= ОТРЫВОК =

Шлиман | страница 19



28 ноября 1841 года Генрих Шлиман взошел на борт брига «Доротея».

«Доротея» развернулась и вышла из порта. В устье Эльбы пришлось задержаться из-за непогоды. Наконец 1 декабря показалось открытое море. Первая морская волна легонько приподняла судно, опустила и, вдруг вспухнув за кормой, нависла и упала на палубу дождем тяжелых соленых брызг.

Кругом было море, впереди — океан, а там, в конце далекого пути, — окруженная тропическими лесами, залитая солнцем, напоенная запахом апельсинов Ла-Гуайра, — город с непривычным и романтическим именем.

Когда человеку двадцать лет и он стоит на палубе брига, идущего в Венесуэлу, он склонен забыть и свою болезнь, и то, что ради покупки шерстяного одеяла пришлось продать последний пиджак, и то, что будущее темно и тревожно. Ветер был попутный, далекий берег чуть виднелся с левого борта.

— Генрих Шлиман, каютный юнга, бриг «Доротея», рейс Гамбург — Ла-Гуайра, капитан Симонсен, груз — железные изделия, пассажиров трое, команды девять человек, оверштаг, бомбрамсель, камбуз![20] — отрапортовал самому себе Генрих и пошел вниз.

Ветер недолго был попутным. На траверсе Гельголанда с запада налетел ураган. «Доротея» маневрировала, ложилась в дрейф, снова поднимала паруса — не помогало ничто. Ветер трое суток швырял судно по волнам.

= ИСХОДНЫЕ ДАННЫЕ =
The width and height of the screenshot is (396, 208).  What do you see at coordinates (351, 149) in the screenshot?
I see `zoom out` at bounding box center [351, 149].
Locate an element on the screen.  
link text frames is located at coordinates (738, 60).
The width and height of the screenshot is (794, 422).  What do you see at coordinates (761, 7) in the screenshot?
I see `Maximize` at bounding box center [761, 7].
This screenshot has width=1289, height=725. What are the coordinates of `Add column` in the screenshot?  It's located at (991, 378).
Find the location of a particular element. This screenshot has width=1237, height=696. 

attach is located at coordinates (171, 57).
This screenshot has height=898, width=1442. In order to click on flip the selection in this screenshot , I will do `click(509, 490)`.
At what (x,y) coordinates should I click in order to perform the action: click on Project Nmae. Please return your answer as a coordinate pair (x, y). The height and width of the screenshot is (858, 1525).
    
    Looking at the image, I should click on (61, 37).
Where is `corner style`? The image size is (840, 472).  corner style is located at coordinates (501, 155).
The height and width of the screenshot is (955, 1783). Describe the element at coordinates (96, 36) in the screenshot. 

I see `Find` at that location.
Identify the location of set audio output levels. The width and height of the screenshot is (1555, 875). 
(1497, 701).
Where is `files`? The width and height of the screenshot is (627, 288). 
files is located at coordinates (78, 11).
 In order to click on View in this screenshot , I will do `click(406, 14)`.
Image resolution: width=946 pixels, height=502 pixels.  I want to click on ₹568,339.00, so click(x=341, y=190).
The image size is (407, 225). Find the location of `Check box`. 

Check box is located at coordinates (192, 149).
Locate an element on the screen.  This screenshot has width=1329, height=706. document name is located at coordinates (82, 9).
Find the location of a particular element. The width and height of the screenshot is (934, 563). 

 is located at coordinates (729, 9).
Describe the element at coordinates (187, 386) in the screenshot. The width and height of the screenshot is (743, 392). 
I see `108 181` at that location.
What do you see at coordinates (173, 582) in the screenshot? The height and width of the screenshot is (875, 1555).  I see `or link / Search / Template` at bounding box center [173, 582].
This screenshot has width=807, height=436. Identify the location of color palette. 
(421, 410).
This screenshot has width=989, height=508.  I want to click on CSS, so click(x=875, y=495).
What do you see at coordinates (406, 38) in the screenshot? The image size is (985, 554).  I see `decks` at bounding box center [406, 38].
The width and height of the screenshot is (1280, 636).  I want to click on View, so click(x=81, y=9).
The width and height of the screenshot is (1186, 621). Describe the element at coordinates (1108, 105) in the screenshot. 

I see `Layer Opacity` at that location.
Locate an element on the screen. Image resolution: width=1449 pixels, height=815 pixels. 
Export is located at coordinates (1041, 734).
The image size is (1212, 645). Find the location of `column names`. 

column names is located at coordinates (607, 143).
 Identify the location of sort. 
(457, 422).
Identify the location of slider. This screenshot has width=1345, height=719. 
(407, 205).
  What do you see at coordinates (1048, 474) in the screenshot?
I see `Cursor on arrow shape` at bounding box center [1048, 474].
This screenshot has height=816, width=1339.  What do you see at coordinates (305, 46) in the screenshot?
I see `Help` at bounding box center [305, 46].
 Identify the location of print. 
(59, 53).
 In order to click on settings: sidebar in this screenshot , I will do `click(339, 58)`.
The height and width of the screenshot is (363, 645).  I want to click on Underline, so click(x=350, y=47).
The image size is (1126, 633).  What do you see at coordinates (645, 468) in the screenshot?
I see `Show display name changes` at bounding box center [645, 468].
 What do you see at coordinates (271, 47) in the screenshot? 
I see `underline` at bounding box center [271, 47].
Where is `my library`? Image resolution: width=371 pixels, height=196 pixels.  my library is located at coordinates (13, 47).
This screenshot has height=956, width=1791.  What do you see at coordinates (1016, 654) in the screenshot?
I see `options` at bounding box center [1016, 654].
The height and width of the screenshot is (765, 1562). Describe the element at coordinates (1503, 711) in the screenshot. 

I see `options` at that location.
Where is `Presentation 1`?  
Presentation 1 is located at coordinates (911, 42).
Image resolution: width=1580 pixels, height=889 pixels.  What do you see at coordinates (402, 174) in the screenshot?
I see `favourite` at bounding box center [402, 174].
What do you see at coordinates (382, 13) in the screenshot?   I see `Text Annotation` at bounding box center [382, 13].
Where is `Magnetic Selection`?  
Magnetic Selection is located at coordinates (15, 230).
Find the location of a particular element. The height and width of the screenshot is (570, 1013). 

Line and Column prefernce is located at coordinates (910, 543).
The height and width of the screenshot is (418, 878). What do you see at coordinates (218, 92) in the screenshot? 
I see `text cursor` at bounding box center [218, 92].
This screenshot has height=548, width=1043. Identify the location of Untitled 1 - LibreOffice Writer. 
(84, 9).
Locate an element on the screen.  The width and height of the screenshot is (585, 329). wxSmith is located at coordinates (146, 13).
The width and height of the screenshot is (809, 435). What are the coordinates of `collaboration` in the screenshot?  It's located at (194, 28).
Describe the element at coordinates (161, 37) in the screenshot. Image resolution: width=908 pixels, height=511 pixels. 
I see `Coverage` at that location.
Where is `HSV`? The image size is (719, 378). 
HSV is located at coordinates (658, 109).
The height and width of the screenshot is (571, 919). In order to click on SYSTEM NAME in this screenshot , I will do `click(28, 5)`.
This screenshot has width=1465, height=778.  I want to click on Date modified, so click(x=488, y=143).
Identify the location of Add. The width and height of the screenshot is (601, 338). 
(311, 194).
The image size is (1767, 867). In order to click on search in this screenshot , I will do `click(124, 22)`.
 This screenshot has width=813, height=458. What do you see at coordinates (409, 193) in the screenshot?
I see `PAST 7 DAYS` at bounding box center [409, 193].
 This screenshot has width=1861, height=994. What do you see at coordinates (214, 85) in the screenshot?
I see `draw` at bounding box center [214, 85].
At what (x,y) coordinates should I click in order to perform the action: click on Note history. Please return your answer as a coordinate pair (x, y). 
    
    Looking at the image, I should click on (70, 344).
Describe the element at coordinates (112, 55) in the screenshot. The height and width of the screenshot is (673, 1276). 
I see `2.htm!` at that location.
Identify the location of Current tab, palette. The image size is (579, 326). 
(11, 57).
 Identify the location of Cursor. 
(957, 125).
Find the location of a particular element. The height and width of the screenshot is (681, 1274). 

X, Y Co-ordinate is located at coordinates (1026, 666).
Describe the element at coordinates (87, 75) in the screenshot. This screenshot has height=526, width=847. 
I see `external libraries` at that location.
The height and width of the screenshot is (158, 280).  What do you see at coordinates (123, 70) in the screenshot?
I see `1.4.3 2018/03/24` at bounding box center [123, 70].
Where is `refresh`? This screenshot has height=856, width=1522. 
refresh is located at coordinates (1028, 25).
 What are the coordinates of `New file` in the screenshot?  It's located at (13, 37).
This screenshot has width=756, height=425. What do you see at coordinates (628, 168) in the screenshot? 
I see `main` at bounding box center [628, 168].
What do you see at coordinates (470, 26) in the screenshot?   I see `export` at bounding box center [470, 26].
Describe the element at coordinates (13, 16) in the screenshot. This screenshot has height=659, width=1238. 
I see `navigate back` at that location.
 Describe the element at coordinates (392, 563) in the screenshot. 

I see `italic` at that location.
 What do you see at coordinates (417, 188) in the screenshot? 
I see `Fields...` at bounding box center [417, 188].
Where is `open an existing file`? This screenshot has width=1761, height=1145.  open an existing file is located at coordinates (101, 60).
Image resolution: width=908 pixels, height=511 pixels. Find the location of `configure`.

= ЗАДАНИЕ 1 =
Какую фамилию носил капитан брига «Доротея» в отрывке о Шлимане?
= ЗАДАНИЕ 2 =
Продолжите отрывок о плавании Шлимана на «Доротее» с того места, где он заканчивается.

= ОТВЕТ 1 =
Симонсен.

= ОТВЕТ 2 =
Генрих забыл о своих романтических восторгах. Его непрерывно мучила морская болезнь. За эти три дня он лишь однажды, завернувшись в одеяло, выбежал на палубу. Ледяной ветер выл в вантах, облепленных снегом. Судовой колокол, раскачиваясь от ветра, непрерывно звонил. Остервенело ругался боцман, матросы с посиневшими лицами, пригнувшись, пробегали по палубе. Генрих вернулся в каюту, где, дрожа от страха, сидели пассажиры. Он разделся, привязал себя ремнем к койке и взял в руки книгу.

Он проснулся от крика. В каюту ворвался капитан:

— Наскочили на камни! Все наверх!

И сразу — толчок. Из иллюминаторов вылетели стекла. Хлынула вода. Генрих вскочил, сорвав ремень. Одеваться было поздно. В одном белье вскарабкался он на палубу по лесенке, вдруг ставшей отвесной. Волна швырнула его с правого борта к левому. Он успел уцепиться за снасти. Ему было страшно, он хотел жить. Но способности наблюдать он не утратил. Его насмешливый глаз отметил, как один из пассажиров, очевидно католик, истошно призывал на помощь деву Марию и всех святых.

«Но ни Мария, ни ее сын не появлялись, а опасность росла с каждой минутой», — иронизировал Шлиман через несколько дней в письме к Дютц.